Il se peut que le bien hérité soit déjà en location et peut-être avec plusieurs locataires à la fois, dans le cas d’un immeuble. D’autre part, il arrive que les héritiers n’arrivent pas à se mettre d’accord et, dans l’attente de trouver un compromis, décident de mettre le bien en location.

Considérée à court terme, c’est la solution la plus adaptée, le temps de trouver un acheteur potentiel, particulier ou professionnel, ou le temps d’arriver à trouver une solution au désaccord entre héritiers.

A long terme, c’est un moyen d’avoir des revenus fixes et réguliers et de conserver un patrimoine. Dans le cas d’un héritage, il y a bien sûr la dimension sentimentale qui entre en jeu et avoir le bien en location est un moindre mal.

Il est également possible de conserver l’utilisation du bien de manière privée par un ou plusieurs héritiers. La maison peut être reprise par l’un d’entre eux ou bien servir de maison familiale qui profitera à tout le monde, le temps de week-ends et vacances, en fait comme résidence secondaire commune.

Dans tous les cas où les héritiers s’engagent à conserver le bien immobilier hérité, il faudra prévoir de régler les droits de succession.

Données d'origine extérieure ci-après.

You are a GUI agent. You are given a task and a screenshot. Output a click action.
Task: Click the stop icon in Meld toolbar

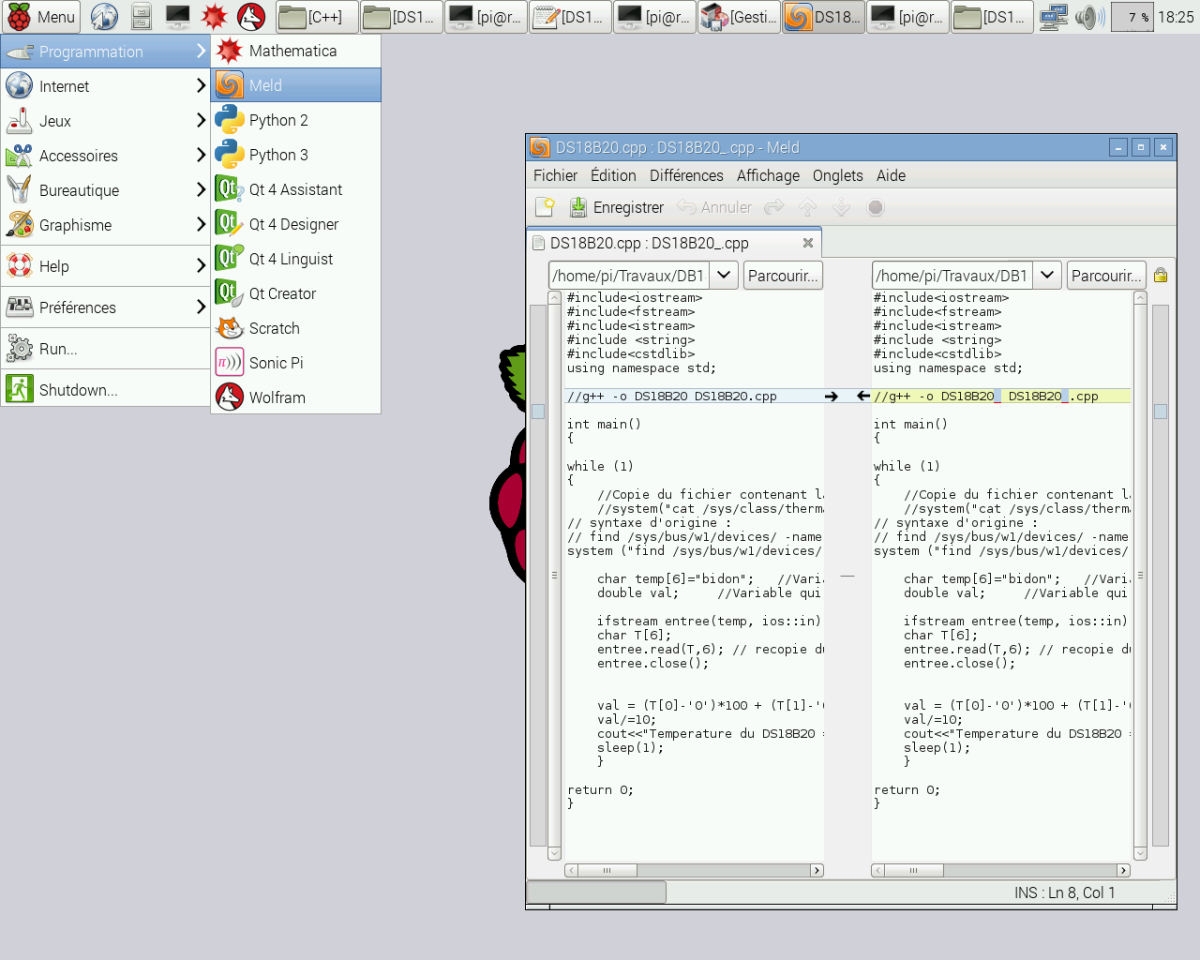pyautogui.click(x=875, y=207)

  • Scinder l’héritage pour régler les frais de succession

Dans le cas où le bien immobilier occupe une grande surface, il est envisageable de le scinder et de ne vendre qu’une partie de son terrain. Il est, par exemple, possible de conserver la maison pour un usage privé ou pour la mettre en location et vendre la partie attenante à un promoteur qui pourra y envisager un projet immobilier.

Cela permet, d’une part, de régler les droits de succession et, d’autre part, de partager l’argent de la vente entre héritiers, s’il en reste.

Comme nous l’avons vu précédemment, il est dans ce cas recommandé de faire appel à un intermédiaire qui se chargera de la totalité de la transaction avec le promoteur.